This is a far-future scifi set on a group of distant planets belonging to the Coromina Group, an all-powerful corporation that operates a corpocracy. It controls everything about its citizen-employees and in turn supposedly ensures their lives are smooth and they have everything they need. Esme Coromina, the main character of Star’s  End, is the oldest daughter of the founder of the Coromina Group and his assumed successor. As the book opens, her father calls her in and reveals that he’s dying, asking her to find her estranged sisters. The story unfolds in alternating chapters between Esme’s third person current life and first person past narration.

Star’s End does a couple of that I found interesting and liked quite a bit.

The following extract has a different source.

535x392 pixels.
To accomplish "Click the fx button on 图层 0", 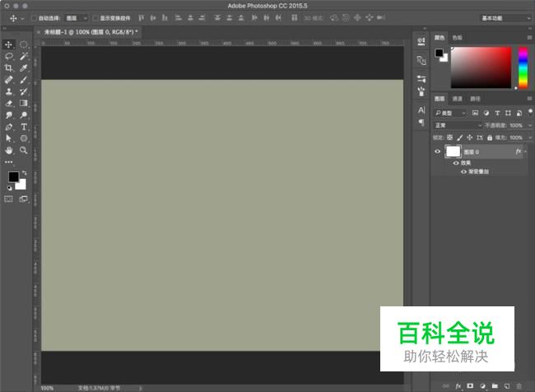I will pos(517,152).
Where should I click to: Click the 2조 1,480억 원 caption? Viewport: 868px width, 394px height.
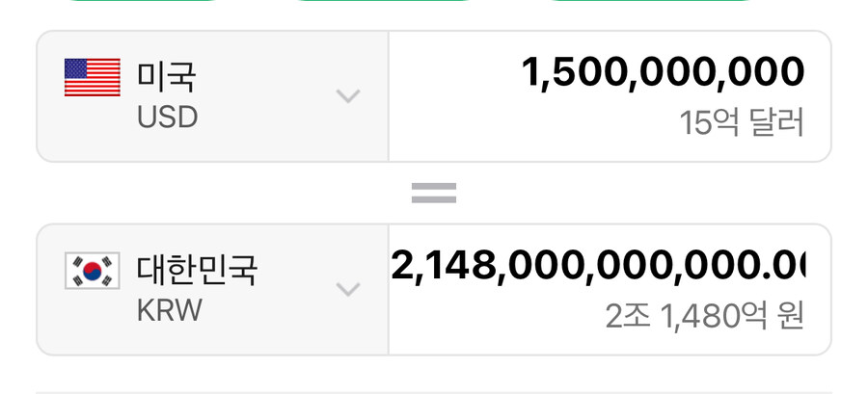coord(704,316)
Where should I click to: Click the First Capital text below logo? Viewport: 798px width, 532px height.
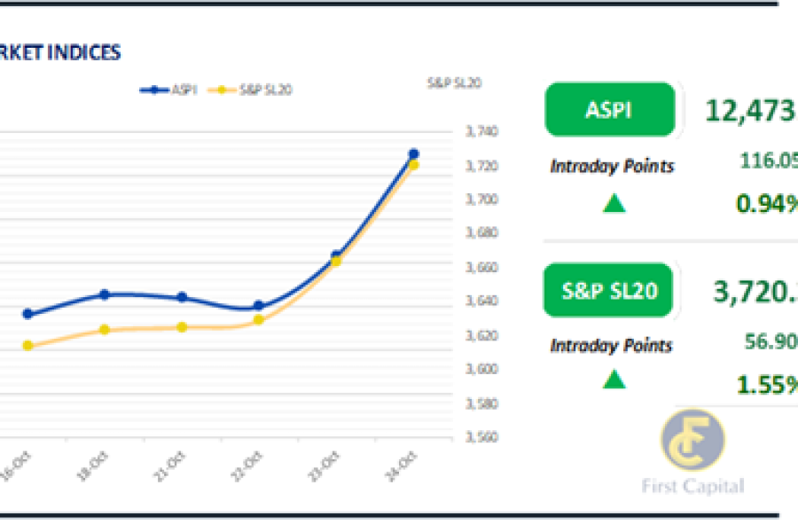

Although it’s definitely science fiction and I found the SF elements plausible and interesting, it’s main focus is on the family dynamics and their ripples across the world. For all the planets, and technological innovation, and scifi warfare, it’s a very intimate story; at the same time, because everything the Coromina family does carries power with it, that very intimacy lies in an unresolvable tension with the wider implications and effects on the world.

It can’t be denied that in his family life as well as the planet, Phillip Coromina is a driving force. And yet the true heart of this books is Esme and her three sisters. In a way that reminded me of my beloved Girls at the Kingfisher Club*, Clarke shows a sisterhood that is complex and fraught, full of distance and tensions and misunderstandings, but which is for all of that as vitally real as can be. We can see Esme’s strengths and her flaws most clearly in the ways she deals with her sisters, and it’s in these moments that her struggle becomes the most palpable.

While I love books that talk about working against a system from inside of it (the Imperial Raadch books, for instance), Star’s End has a lot to say about the limits of that possibility. Esme’s desire in working to achieve her current status in the company has always been to become unlike her father, and to take the company in a different direction. She’s committed to that course already, in the changes she made while working in Planetary Management. But at the same time, the book lays her failures out starkly. And although the end is hopeful, the fact remains that the corpocracy is still in place; the system has not been demolished so much as made benign. Esme is not her father, and she learns over the course of the book how to be even less like him and more truly herself. The ending is hopeful and feels earned and true. But I think, quite deliberately, Clarke also wants us to see the gaps.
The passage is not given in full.